Anyone that has dealt with Machine Learning (ML) understands that data is a fundamental ingredient to it. Given that a great deal of the world’s organized data already exists inside databases, doesn't it make sense to bring machine learning capabilities straight to the database itself? To do so, we have developed a concept called AITables. In this article we want to present to you what AITables are, how you can use them in MariaDB. Invite you to try it out, get involved and to join us in the journey of ML meets MariaDB.
AITables differ from normal tables in that they can generate predictions upon being queried and returning such predictions like if it was data that existed on the table. Simply put, an AI-Table allows you to use machine learning models as if they were normal database tables, in something that in plain SQL looks like this;
SELECT <predicted_variable> FROM <ML_model> WHERE <conditions>
To really sink in this idea, let us expand the concept through an example.

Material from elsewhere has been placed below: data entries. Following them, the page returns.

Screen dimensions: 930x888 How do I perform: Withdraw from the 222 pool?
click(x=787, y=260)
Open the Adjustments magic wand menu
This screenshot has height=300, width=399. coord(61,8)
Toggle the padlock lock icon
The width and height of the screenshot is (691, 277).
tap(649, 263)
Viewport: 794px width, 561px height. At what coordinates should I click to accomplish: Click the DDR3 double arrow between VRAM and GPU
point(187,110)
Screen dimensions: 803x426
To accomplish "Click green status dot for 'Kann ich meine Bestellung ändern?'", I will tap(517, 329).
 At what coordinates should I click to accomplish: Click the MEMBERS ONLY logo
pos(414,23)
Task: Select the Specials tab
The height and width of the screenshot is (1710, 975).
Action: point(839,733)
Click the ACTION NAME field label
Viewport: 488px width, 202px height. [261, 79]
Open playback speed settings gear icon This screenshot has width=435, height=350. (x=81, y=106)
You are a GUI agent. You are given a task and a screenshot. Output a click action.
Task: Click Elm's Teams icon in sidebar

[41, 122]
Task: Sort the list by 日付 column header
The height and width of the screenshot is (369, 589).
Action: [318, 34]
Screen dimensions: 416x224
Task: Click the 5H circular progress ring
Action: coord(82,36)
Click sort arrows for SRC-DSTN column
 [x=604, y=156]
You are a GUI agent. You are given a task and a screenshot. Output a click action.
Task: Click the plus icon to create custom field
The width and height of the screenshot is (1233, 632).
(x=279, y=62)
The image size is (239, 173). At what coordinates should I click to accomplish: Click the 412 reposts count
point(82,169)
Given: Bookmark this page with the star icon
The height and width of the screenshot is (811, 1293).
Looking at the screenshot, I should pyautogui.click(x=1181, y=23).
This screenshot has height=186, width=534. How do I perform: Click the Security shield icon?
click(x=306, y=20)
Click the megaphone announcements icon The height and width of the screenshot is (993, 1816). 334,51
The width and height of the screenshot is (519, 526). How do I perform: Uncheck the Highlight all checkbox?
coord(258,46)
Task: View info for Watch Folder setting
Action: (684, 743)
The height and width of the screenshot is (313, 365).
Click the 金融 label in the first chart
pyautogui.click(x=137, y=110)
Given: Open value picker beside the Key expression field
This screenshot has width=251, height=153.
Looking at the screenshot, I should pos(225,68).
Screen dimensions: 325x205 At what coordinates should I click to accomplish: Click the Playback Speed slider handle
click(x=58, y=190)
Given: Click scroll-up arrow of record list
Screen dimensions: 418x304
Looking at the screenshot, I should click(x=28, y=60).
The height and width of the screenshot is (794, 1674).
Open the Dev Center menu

Imagine that you want to solve the problem of estimating the right price for a car on your website that has been selling used cars over the past 2 years.
Also, you use MariaDB and in your database there is a table called `used_cars_data` where you keep records of every car you have sold so far, storing information such as: price, transmission, mileage, fuel_type, road_tax, mpg (Miles Per Gallon) and engine_size.
Since you have historical data, you know that you could use Machine Learning to solve this problem. Wouldn't it be nice if you could simply tell your MariaDB server to do and manage the Machine Learning parts for you?
At MindsDB we think so too! And AI-Tables baked into MariaDB are here to do exactly that. Although further down in this article we will guide you step by step on how to run this example yourself, let us introduce you to what you can do and how it looks in standard SQL.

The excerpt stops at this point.